The danger is that the rotation can unseat the O rings and create a slight gap in the booster's side just seconds after liftoff, allowing hot gases and flames to escape.
Photographs made public by the space agency show the Challenger's right-side booster apparently leaking in such a manner.
According to space agency officials, problems with O rings became worse after the switch in 1983 to light-weight steel casings and higher powered motors.
The lightweight casings for the solid-fuel booster rockets were first used in April 1983, on the sixth space shuttle mission. According to documents published by Rockwell International, the main builder of the shuttle, each of the shuttle's two boosters was made 4,000 pounds lighter by shaving away two- to four-hundredths of an inch of the steel casing. This reduction amounted to about 2 percent of the overall mass of the booster's metal parts.

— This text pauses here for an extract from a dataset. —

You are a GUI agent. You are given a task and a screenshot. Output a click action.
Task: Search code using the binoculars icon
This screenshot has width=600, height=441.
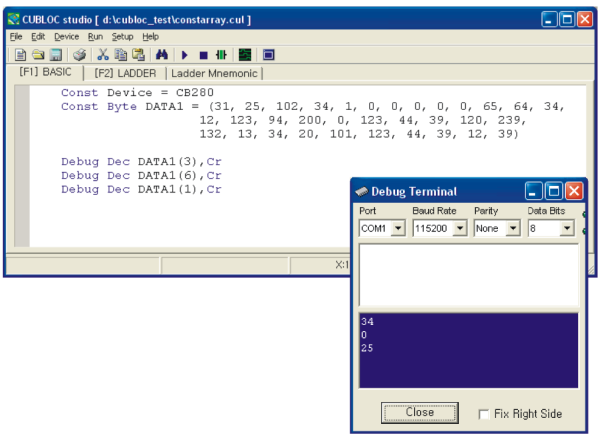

Beginning with the eighth shuttle flight in August 1983, a new, higher powered booster engine was used. According to the Rockwell documents, thrust was increased by about 5 percent. The power was gained by narrowing the exit nozzle of the booster and making the fuel burn faster.
Engine Link Cited
In a document presented to the Presidential commission, Lawrence B. Mulloy, project manager for solid-fuel booster rockets at the Marshall Space Flight Center, noted that the frequency of O-ring damage, errosion and indications of problems increased after the introduction of the new engines.
He said there had been indications of problems on only one flight before the new engines, but six afterwards.
The former NASA official said today that one possible reason for the problems was that greater stress on the thinner skins of the booster rocket would have created more rotation in the booster's joints, increasing the chances that the O rings would be unseated and damaged by flames.
''As the pressure increased, they could open wider,'' he said. ''It's almost a linear function.''
He added that another factor could be the effect that the new engine's higher temperatures and pressures had on the putty meant to protect the O rings.
An engineer at Morton Thiokol in Brigham City, Utah, said today that the company had tested joint rotation before and after the introduction of the higher powered engines and found that rotation did not increase significantly.
''There's no difference to speak of,'' said the engineer, who spoke on the condition he not be identified. He added that he could release no details of the tests.
Another possible factor was mentioned in the NASA document of Aug. 19, 1985, that was made public by the Presidential commission. Engineers imply that a new type of putty had failed to properly protect the O rings.
The engineers recommended finding another type of putty in the short term. As a long-term solution, they recommended creating a new type of booster case with a ''capture feature'' that would reduce joint rotation by holding down the inner flange that supports the O rings.
Morton Thiokol engineers, in a document dated Aug. 26, 1985 and made public last week by the Presidential commission, listed 43 different ways to deal with the problems posed by O rings.
None of the proposed solutions dealt with new types of putty. Instead,
the vast majority of the 43 solutions called for new arrangements of O
rings and new types of booster casings that would reduce joint rotation.